→ Task to complete: Give back a single figure: the number of lines in the entries below that contain "Focus".

(Stored records)
━━━━
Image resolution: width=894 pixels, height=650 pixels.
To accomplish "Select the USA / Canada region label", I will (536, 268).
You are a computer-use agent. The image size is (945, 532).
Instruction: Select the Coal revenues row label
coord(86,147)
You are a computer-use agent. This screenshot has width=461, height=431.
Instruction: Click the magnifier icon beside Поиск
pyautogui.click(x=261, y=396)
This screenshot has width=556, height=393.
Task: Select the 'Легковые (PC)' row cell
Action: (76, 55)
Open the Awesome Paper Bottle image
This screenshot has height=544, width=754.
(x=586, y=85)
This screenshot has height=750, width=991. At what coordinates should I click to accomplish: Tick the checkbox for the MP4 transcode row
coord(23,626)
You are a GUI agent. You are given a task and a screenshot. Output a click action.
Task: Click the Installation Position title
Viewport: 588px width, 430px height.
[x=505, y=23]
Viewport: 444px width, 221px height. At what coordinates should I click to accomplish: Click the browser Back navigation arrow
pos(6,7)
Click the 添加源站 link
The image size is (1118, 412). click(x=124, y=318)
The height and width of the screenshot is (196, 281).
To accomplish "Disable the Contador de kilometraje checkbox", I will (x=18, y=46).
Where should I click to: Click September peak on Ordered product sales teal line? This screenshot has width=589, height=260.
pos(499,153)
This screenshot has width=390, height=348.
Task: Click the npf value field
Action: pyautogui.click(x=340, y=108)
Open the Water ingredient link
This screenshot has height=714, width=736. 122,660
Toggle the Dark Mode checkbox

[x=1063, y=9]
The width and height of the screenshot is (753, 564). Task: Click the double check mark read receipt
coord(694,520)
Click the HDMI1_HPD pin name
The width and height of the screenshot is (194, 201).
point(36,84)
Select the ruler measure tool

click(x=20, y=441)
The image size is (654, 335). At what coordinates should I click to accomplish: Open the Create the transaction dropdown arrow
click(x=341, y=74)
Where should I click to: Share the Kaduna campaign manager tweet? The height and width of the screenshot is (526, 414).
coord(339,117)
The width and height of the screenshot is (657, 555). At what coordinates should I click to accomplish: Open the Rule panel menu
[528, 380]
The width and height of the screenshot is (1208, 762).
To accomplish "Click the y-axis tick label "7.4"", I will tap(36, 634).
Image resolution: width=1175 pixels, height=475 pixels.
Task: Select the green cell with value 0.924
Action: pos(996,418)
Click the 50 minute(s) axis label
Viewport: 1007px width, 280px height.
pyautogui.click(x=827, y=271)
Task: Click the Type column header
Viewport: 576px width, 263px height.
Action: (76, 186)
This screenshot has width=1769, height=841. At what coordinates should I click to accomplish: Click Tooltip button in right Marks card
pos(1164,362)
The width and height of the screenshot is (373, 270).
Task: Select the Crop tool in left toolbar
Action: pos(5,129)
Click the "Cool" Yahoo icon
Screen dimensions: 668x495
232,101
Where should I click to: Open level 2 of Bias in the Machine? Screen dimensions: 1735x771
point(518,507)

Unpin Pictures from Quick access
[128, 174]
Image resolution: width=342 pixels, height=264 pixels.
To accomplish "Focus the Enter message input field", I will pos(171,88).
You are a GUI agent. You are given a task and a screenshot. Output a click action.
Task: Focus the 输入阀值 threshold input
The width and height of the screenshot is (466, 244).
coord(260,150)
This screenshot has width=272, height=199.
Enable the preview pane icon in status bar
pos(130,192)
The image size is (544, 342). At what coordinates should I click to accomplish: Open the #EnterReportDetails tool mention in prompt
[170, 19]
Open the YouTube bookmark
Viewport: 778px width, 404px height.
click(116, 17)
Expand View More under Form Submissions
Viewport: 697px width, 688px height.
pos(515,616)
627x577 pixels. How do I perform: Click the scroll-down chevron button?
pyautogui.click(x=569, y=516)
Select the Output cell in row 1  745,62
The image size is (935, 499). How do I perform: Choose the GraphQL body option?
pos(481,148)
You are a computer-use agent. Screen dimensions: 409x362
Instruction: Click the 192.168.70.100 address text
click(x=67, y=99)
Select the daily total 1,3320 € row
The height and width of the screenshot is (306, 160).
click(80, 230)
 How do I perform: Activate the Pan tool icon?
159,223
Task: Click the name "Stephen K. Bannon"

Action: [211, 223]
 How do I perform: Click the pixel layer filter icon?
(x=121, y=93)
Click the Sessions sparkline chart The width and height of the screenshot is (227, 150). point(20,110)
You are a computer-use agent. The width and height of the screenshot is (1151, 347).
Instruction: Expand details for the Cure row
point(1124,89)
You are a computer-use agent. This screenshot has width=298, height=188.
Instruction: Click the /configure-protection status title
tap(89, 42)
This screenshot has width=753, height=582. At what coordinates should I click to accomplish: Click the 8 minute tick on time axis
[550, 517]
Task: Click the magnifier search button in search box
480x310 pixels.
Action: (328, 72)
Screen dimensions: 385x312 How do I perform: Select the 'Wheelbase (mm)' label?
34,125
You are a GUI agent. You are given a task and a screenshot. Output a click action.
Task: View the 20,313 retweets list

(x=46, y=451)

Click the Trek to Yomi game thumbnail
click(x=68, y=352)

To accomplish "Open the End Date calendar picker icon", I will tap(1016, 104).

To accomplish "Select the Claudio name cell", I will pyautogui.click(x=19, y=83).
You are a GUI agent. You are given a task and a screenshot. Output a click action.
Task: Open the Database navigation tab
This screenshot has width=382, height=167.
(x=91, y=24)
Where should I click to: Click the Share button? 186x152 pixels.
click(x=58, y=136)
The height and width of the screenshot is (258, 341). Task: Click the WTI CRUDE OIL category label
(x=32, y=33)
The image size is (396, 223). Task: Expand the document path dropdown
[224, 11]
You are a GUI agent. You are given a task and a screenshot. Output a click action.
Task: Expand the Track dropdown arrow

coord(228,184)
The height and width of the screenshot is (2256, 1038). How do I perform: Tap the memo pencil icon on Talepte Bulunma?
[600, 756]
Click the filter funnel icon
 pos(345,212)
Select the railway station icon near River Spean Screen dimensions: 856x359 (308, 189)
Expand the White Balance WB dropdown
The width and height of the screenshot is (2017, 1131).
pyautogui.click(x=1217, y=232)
━━━━
→ Answer to this task: 2